Render the listing below as a numbered list, skipping any blank lines. Leave the pictures out of your answer.

+===+

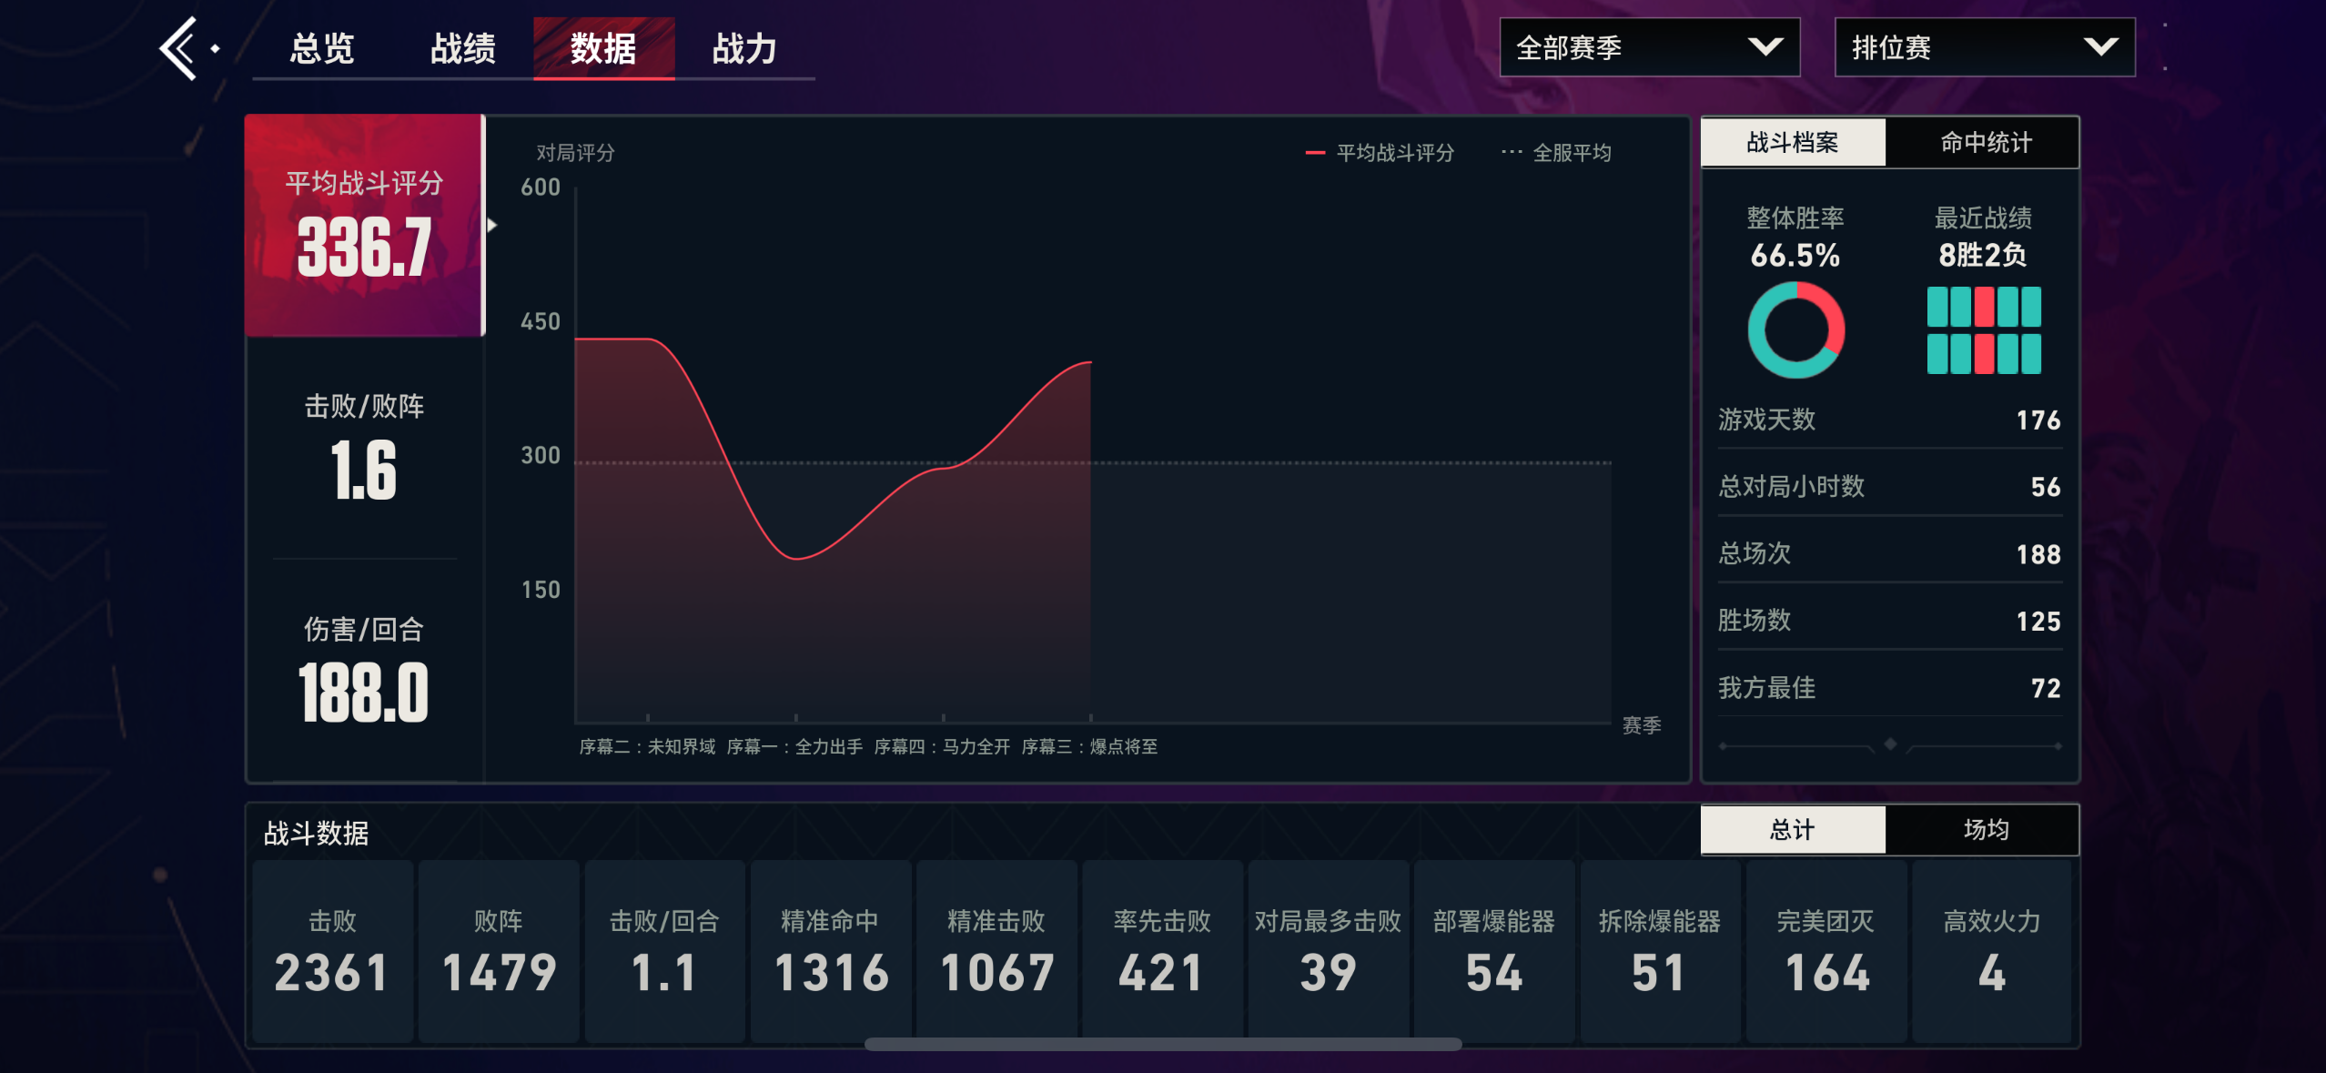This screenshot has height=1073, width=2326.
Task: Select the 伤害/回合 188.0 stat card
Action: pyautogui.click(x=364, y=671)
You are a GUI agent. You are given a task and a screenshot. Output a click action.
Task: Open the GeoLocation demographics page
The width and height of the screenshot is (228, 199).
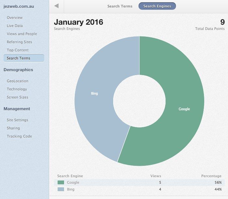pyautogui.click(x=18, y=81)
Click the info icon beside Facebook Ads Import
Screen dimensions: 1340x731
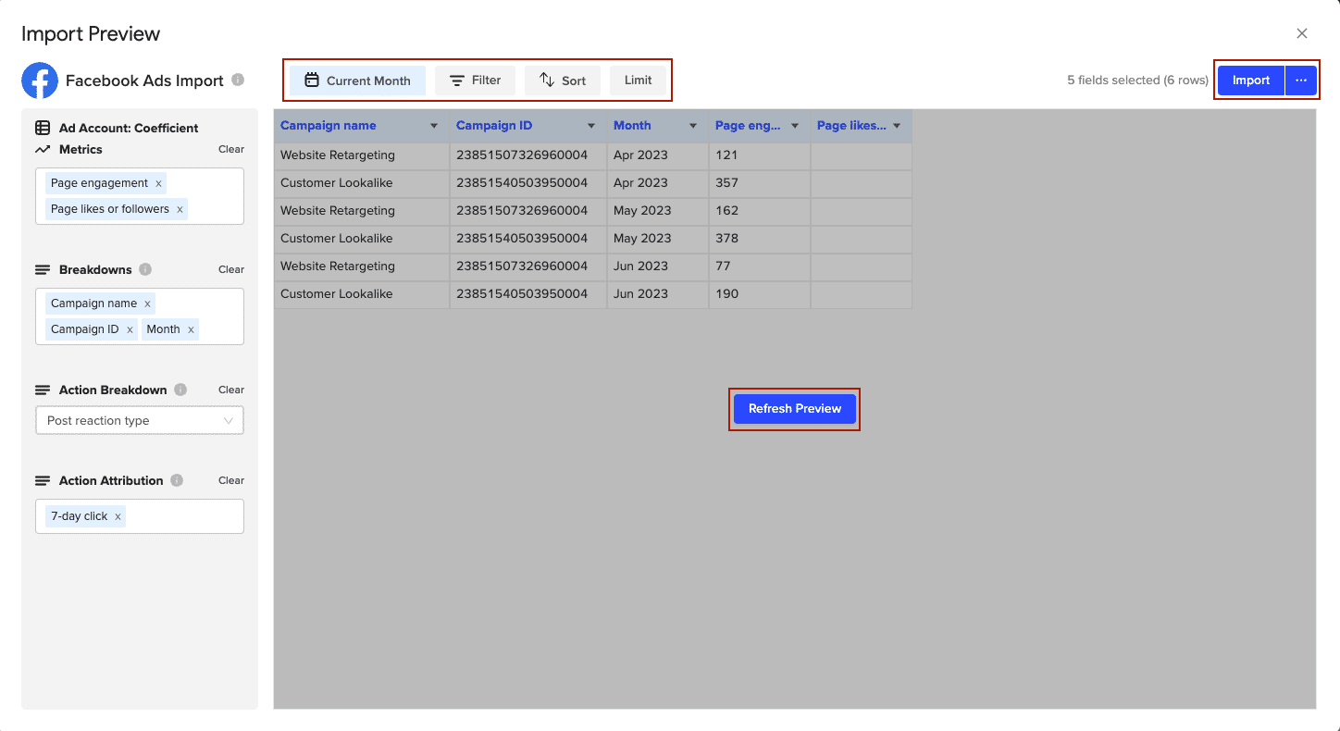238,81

+===+

## Completed task
1. This screenshot has height=1073, width=2326.
2. Task: Select the 伤害/回合 188.0 stat card
3. Action: pyautogui.click(x=364, y=671)
4. You are a GUI agent. You are given a task and a screenshot. Output a click action.
5. Task: Open the GeoLocation demographics page
6. The width and height of the screenshot is (228, 199).
7. pyautogui.click(x=18, y=81)
8. Click the info icon beside Facebook Ads Import
9. Screen dimensions: 1340x731
10. 238,81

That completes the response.